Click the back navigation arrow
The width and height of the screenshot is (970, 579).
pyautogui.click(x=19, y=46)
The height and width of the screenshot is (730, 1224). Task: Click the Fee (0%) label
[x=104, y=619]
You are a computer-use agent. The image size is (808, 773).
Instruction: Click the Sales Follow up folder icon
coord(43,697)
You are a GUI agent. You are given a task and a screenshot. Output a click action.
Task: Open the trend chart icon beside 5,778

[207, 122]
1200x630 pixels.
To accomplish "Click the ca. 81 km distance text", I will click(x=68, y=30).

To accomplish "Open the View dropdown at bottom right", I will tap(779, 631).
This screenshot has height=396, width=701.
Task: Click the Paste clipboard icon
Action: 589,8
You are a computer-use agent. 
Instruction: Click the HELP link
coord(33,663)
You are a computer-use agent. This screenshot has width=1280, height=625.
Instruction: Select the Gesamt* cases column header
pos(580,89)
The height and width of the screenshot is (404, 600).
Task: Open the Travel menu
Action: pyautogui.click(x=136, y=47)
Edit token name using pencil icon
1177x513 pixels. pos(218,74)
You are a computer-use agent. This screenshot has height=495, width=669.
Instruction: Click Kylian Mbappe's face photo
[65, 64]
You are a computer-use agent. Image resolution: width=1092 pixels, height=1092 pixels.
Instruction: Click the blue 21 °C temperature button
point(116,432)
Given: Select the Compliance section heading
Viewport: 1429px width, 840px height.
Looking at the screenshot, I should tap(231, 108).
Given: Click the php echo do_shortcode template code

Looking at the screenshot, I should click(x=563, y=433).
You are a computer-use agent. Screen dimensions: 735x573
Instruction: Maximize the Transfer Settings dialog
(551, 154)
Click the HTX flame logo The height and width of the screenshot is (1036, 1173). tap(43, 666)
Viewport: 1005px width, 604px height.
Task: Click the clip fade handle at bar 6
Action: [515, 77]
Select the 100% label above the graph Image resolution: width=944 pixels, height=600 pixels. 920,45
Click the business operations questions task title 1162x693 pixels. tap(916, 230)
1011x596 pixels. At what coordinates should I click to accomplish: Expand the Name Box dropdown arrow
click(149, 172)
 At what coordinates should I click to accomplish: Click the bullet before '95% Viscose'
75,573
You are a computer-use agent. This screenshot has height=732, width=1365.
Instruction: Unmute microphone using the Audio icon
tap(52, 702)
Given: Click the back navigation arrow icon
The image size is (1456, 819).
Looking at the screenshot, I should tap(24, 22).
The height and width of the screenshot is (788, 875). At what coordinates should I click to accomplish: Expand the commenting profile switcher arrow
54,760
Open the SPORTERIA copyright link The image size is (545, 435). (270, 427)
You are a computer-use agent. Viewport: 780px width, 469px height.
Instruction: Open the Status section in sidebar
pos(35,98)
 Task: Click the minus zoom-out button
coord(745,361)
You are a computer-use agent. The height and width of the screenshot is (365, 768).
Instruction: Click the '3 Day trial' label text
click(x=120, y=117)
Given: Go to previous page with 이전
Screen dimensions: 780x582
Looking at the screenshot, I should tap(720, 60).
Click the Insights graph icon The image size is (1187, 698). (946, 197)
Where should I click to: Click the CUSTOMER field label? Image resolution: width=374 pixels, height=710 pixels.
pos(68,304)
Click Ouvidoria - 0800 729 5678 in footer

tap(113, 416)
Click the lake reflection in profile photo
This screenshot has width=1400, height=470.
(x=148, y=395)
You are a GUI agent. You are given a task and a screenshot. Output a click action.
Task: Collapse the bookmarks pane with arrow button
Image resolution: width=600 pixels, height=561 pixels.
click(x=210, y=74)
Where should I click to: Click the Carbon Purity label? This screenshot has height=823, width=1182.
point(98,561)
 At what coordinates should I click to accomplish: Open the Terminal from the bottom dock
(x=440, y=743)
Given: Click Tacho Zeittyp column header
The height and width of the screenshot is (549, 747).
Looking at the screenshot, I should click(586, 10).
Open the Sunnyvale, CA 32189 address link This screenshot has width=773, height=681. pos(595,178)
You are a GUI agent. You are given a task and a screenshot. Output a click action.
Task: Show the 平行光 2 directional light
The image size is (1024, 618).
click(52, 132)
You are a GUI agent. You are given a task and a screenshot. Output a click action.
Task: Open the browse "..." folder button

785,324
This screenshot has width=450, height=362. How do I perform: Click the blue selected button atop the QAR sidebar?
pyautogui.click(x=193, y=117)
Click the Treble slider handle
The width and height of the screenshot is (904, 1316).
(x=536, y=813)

####

TASK: Reproduce word for word only the first line of the listing above and each line after it through the line with "You are a computer-use agent. The image".

WRITTEN ANSWER:
Click the back navigation arrow
The width and height of the screenshot is (970, 579).
pyautogui.click(x=19, y=46)
The height and width of the screenshot is (730, 1224). Task: Click the Fee (0%) label
[x=104, y=619]
You are a computer-use agent. The image size is (808, 773).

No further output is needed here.